Collected data
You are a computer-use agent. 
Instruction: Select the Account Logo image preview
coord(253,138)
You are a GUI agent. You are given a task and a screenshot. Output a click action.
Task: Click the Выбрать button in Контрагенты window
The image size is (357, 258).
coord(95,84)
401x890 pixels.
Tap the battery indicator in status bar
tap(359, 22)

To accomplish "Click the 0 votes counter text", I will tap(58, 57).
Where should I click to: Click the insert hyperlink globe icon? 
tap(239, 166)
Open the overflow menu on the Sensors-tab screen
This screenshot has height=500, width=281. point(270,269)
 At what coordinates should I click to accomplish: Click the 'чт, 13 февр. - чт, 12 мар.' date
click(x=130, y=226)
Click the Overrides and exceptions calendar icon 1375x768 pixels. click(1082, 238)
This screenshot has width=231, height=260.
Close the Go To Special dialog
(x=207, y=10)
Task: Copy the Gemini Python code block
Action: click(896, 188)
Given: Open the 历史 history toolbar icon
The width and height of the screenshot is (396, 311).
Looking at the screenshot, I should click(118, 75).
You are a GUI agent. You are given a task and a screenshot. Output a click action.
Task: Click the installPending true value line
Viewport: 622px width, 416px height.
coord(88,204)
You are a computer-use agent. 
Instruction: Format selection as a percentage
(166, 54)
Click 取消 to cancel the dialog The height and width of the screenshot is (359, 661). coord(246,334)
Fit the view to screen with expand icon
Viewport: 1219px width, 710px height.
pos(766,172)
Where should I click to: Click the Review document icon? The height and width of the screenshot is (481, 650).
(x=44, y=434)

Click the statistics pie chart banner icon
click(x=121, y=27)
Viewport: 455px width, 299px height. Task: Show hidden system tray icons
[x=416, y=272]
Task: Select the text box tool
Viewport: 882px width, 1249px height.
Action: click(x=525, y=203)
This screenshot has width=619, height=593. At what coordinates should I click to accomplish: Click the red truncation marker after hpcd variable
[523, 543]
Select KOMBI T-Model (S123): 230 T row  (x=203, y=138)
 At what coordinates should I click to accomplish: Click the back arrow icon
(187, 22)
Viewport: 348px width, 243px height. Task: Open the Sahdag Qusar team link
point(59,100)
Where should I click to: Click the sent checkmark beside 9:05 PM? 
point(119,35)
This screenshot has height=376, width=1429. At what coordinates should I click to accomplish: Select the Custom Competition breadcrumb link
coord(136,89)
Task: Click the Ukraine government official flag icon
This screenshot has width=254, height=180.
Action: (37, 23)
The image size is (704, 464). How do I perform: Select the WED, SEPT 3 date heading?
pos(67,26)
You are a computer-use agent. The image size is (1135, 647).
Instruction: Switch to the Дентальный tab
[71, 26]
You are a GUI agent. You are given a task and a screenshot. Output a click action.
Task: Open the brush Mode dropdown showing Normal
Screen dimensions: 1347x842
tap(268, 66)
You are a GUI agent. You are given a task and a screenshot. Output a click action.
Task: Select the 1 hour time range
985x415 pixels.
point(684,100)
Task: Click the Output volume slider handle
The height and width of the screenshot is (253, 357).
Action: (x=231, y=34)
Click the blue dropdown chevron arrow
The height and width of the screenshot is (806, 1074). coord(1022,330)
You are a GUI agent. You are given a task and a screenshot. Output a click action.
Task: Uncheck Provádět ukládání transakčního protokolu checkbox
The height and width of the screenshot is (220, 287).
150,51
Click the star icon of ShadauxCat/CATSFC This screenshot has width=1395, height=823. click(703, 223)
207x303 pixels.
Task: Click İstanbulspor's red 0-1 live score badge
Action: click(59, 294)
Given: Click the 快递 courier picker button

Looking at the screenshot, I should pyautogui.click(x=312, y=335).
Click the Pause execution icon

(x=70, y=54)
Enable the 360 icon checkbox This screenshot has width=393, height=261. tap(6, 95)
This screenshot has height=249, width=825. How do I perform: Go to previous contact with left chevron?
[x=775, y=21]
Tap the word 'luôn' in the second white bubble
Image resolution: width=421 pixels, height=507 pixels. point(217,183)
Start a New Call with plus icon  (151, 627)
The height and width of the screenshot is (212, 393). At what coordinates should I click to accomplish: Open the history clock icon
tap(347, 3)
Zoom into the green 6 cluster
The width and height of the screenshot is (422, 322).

- [ASSIGNMENT] Having read the entries above, set each one down again exactly.

- [ANSWER SECTION]
You are a computer-use agent. 
Instruction: Select the Account Logo image preview
coord(253,138)
You are a GUI agent. You are given a task and a screenshot. Output a click action.
Task: Click the Выбрать button in Контрагенты window
The image size is (357, 258).
coord(95,84)
401x890 pixels.
Tap the battery indicator in status bar
tap(359, 22)

To accomplish "Click the 0 votes counter text", I will tap(58, 57).
Where should I click to: Click the insert hyperlink globe icon? 
tap(239, 166)
Open the overflow menu on the Sensors-tab screen
This screenshot has height=500, width=281. point(270,269)
 At what coordinates should I click to accomplish: Click the 'чт, 13 февр. - чт, 12 мар.' date
click(x=130, y=226)
Click the Overrides and exceptions calendar icon 1375x768 pixels. click(1082, 238)
This screenshot has width=231, height=260.
Close the Go To Special dialog
(x=207, y=10)
Task: Copy the Gemini Python code block
Action: click(896, 188)
Given: Open the 历史 history toolbar icon
The width and height of the screenshot is (396, 311).
Looking at the screenshot, I should click(118, 75).
You are a GUI agent. You are given a task and a screenshot. Output a click action.
Task: Click the installPending true value line
Viewport: 622px width, 416px height.
coord(88,204)
You are a computer-use agent. 
Instruction: Format selection as a percentage
(166, 54)
Click 取消 to cancel the dialog The height and width of the screenshot is (359, 661). coord(246,334)
Fit the view to screen with expand icon
Viewport: 1219px width, 710px height.
pos(766,172)
Where should I click to: Click the Review document icon? The height and width of the screenshot is (481, 650).
(x=44, y=434)

Click the statistics pie chart banner icon
click(x=121, y=27)
Viewport: 455px width, 299px height. Task: Show hidden system tray icons
[x=416, y=272]
Task: Select the text box tool
Viewport: 882px width, 1249px height.
Action: click(x=525, y=203)
This screenshot has width=619, height=593. At what coordinates should I click to accomplish: Click the red truncation marker after hpcd variable
[523, 543]
Select KOMBI T-Model (S123): 230 T row  (x=203, y=138)
 At what coordinates should I click to accomplish: Click the back arrow icon
(187, 22)
Viewport: 348px width, 243px height. Task: Open the Sahdag Qusar team link
point(59,100)
Where should I click to: Click the sent checkmark beside 9:05 PM? 
point(119,35)
This screenshot has height=376, width=1429. At what coordinates should I click to accomplish: Select the Custom Competition breadcrumb link
coord(136,89)
Task: Click the Ukraine government official flag icon
This screenshot has width=254, height=180.
Action: (37, 23)
The image size is (704, 464). How do I perform: Select the WED, SEPT 3 date heading?
pos(67,26)
You are a computer-use agent. The image size is (1135, 647).
Instruction: Switch to the Дентальный tab
[71, 26]
You are a GUI agent. You are given a task and a screenshot. Output a click action.
Task: Open the brush Mode dropdown showing Normal
Screen dimensions: 1347x842
tap(268, 66)
You are a GUI agent. You are given a task and a screenshot. Output a click action.
Task: Select the 1 hour time range
985x415 pixels.
point(684,100)
Task: Click the Output volume slider handle
The height and width of the screenshot is (253, 357).
Action: (x=231, y=34)
Click the blue dropdown chevron arrow
The height and width of the screenshot is (806, 1074). coord(1022,330)
You are a GUI agent. You are given a task and a screenshot. Output a click action.
Task: Uncheck Provádět ukládání transakčního protokolu checkbox
The height and width of the screenshot is (220, 287).
150,51
Click the star icon of ShadauxCat/CATSFC This screenshot has width=1395, height=823. click(703, 223)
207x303 pixels.
Task: Click İstanbulspor's red 0-1 live score badge
Action: click(59, 294)
Given: Click the 快递 courier picker button

Looking at the screenshot, I should pyautogui.click(x=312, y=335).
Click the Pause execution icon

(x=70, y=54)
Enable the 360 icon checkbox This screenshot has width=393, height=261. tap(6, 95)
This screenshot has height=249, width=825. How do I perform: Go to previous contact with left chevron?
[x=775, y=21]
Tap the word 'luôn' in the second white bubble
Image resolution: width=421 pixels, height=507 pixels. point(217,183)
Start a New Call with plus icon  (151, 627)
The height and width of the screenshot is (212, 393). At what coordinates should I click to accomplish: Open the history clock icon
tap(347, 3)
Zoom into the green 6 cluster
The width and height of the screenshot is (422, 322).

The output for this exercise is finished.